Manny Diaz returned to being a coordinator and position coach this season after three years running Miami’s program.
Although Diaz’s dismissal from “The U” was disappointing and the way it happened was controversial, Diaz didn’t have to wait long for a new job.
Penn State hired the ex-Hurricanes boss days after Miami fired him.
It wasn’t a head coaching gig, but coaching linebackers at a place known as “Linebacker University” is sweet.
In his first season at Penn State, Diaz once again has the chance to connect with a specific group, whereas the head coach must focus on the entire team.
Now, Diaz can focus on defense, and Penn State’s linebackers, in particular, are his guys.
The linebacker position was considered a question mark coming into the season and remains a question mark through five games.
Diaz knows the corps has a long way to go but feels it’s improved than it was when the season started.
“As a room, I think we’re getting better,” Diaz told reporters via zoom Thursday… the encouraging thing through the first five games is all the guys have shown that they can do it, and I think they have a lot of confidence from that.”

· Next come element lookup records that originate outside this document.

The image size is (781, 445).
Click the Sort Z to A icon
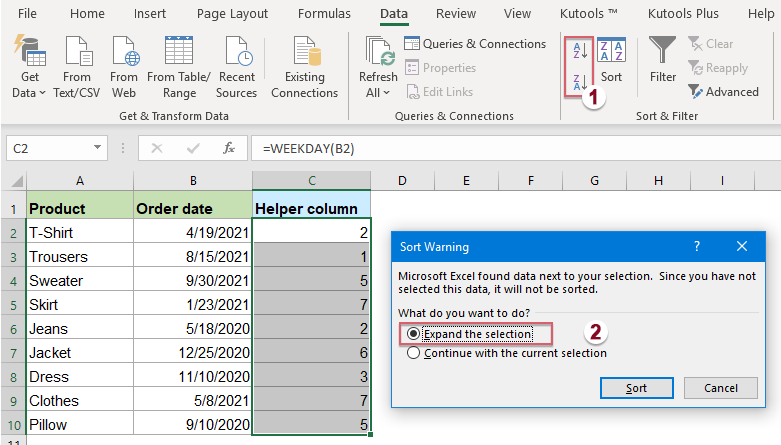(576, 82)
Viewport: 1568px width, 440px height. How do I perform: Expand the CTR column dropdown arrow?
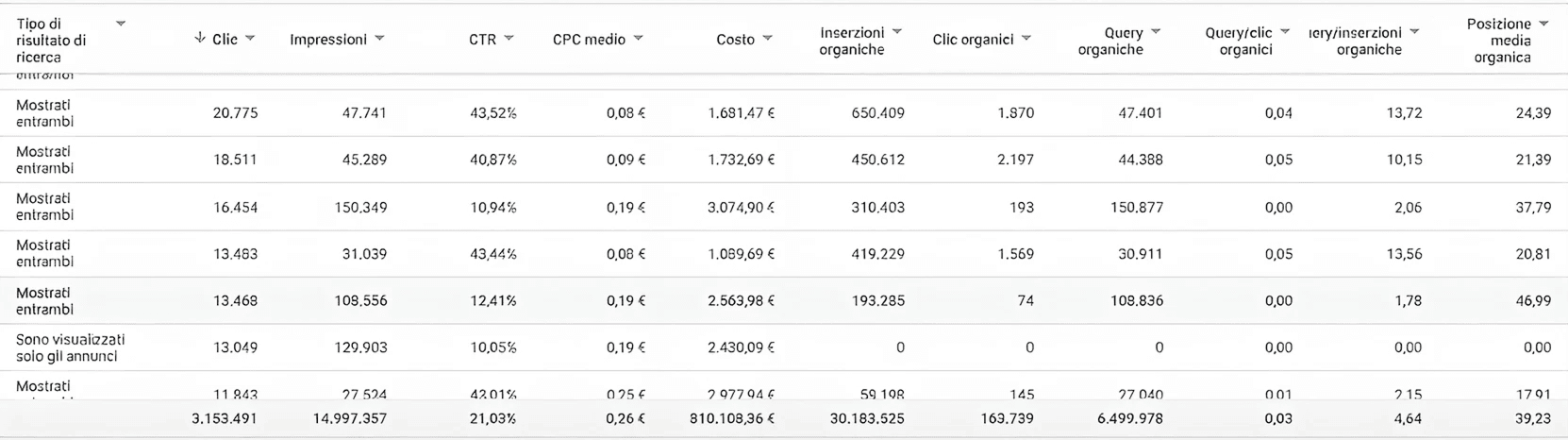509,39
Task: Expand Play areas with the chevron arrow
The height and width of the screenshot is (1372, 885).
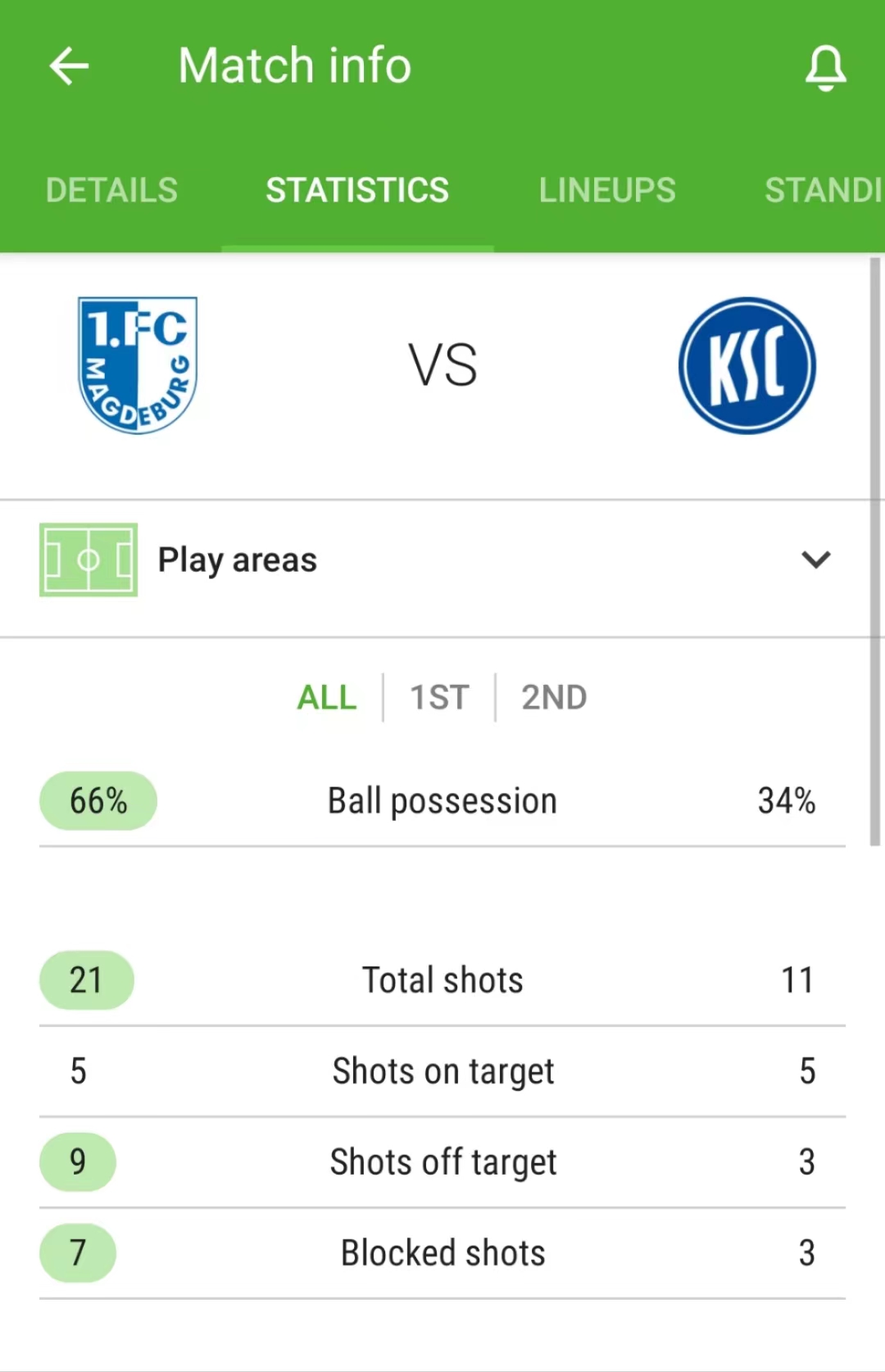Action: pos(816,560)
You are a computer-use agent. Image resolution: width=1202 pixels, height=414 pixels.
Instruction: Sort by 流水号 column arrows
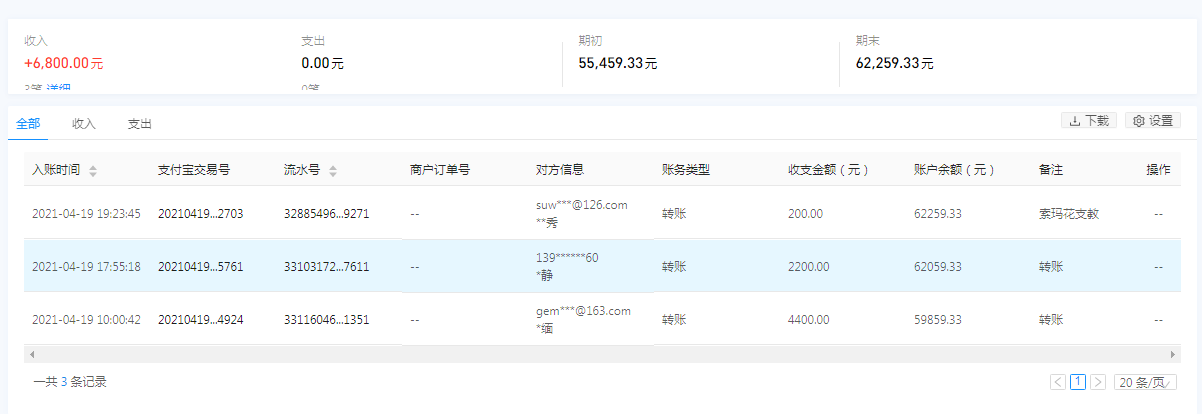pyautogui.click(x=332, y=171)
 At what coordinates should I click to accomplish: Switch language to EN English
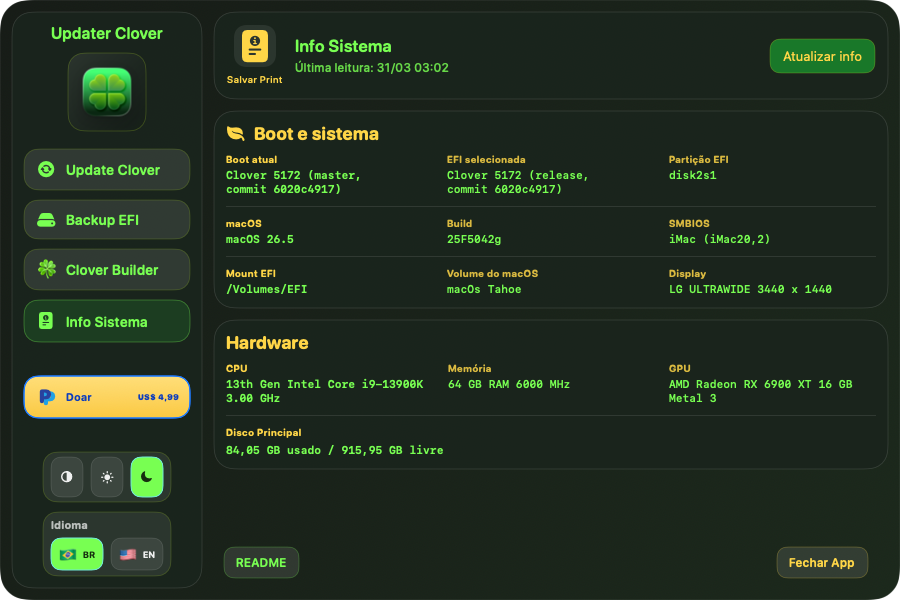(x=137, y=554)
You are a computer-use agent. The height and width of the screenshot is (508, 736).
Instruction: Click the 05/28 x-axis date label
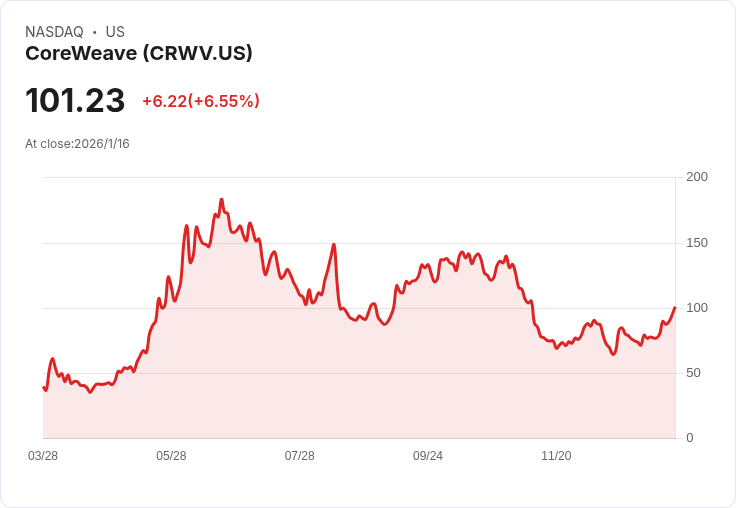coord(171,456)

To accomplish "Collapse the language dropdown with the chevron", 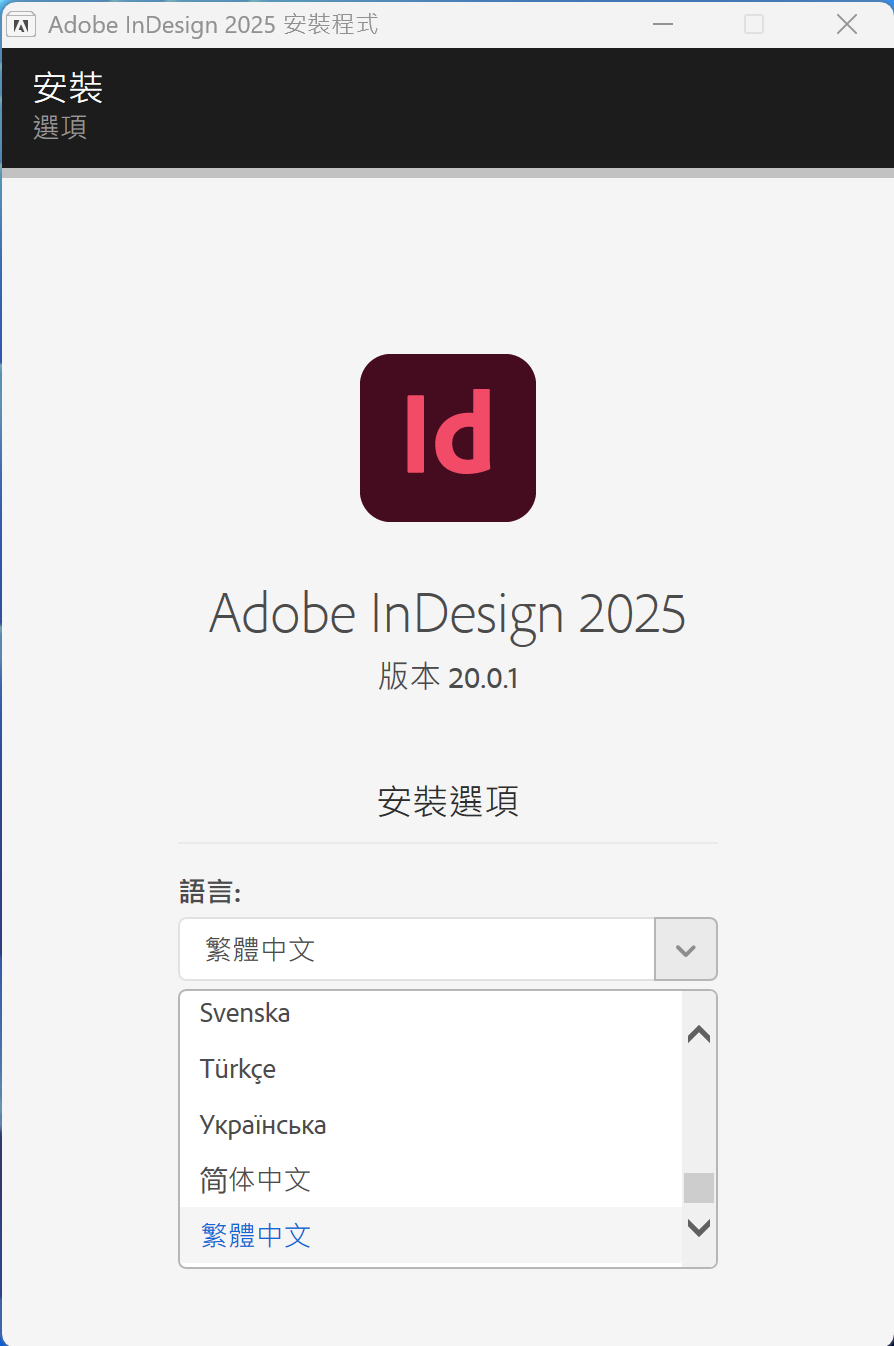I will [685, 949].
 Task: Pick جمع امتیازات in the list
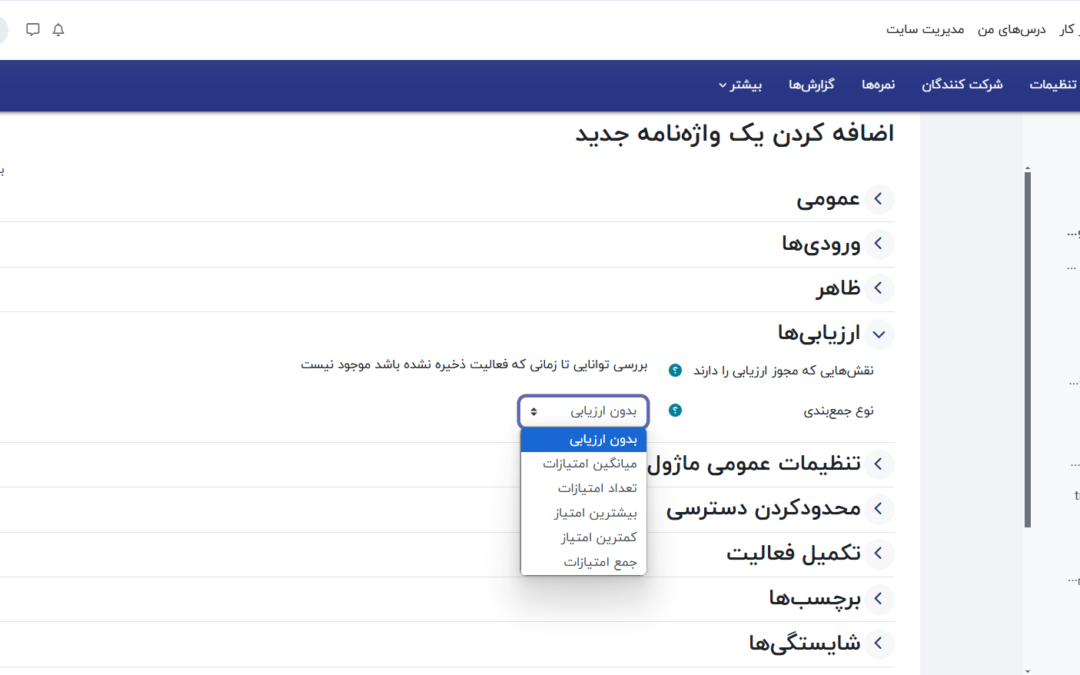coord(599,562)
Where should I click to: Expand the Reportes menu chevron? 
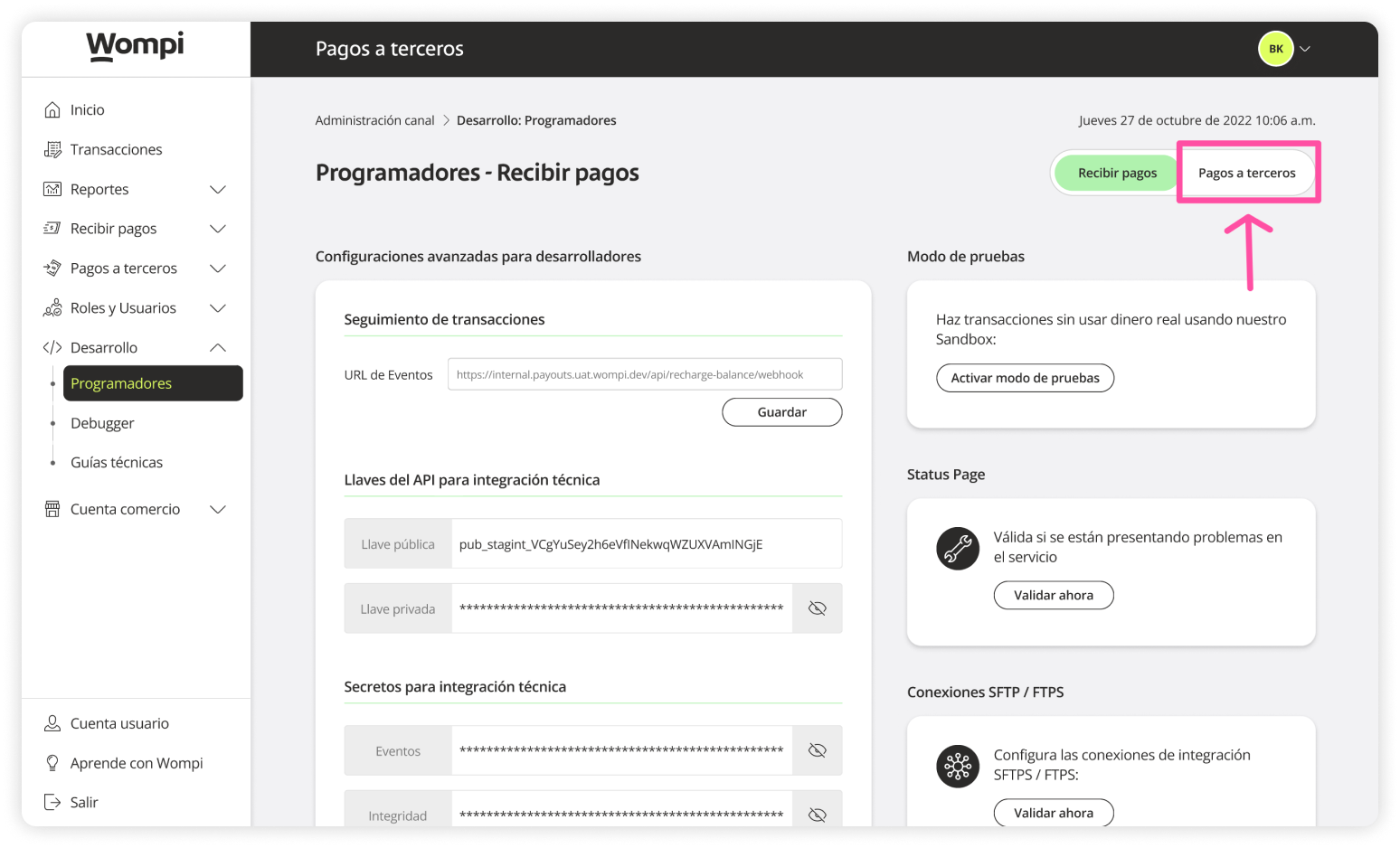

This week, Penn State’s team as a whole and its linebackers have their biggest tests of 2022 thus far when they take on Michigan in Ann Arbor.
Michigan has won 18 of 20 games since the start of the 2021 season, highlighted by a Big Ten championship and college football playoff berth last year. Coach Jim Harbaugh’s team comes into Saturday’s showdown 6-0 overall, 3-0 in the Big Ten and ranked in the top five in both the AP (No. 5) and Coaches Polls (No. 4.)
Michigan also has one of America’s best running backs in Blake Corum, who will challenge Penn State’s unproven position group.
But the team’s inside linebackers have struggled. Although Pro Football Focus grades are subjective and often misleading, the fact that Penn State’s two main MIKE linebackers, Tyler Elsdon and Kobe King, have the grades they do doesn’t bode well.
Elsdon’s overall grade through five weeks is 50.5. King’s is 47.3.
But Diaz probably doesn’t read too much into Pro Football Focus.
He’s more focused on helping his guys get better.
“People were questioning them in the offseason as to whether they could or could not,” he said. “I think with all of them, the real key now is, we always say, ‘greatness is being consistently good. Can you do it down after down, and can you do it every game? Certainly, when you play a team like Michigan, they’re going to ask you that question down after down.”
Michigan is a big challenge, indeed. For Diaz, every game is a challenge, and the opposing offense can always burn a defense if the defense isn’t doing its job.
“There’s always going to be a test,” Diaz said. “There’s been a test every week because, quite simply, if the linebackers aren’t where they’re supposed to be, it doesn’t really matter who you’re playing; you’re going to have a problem.”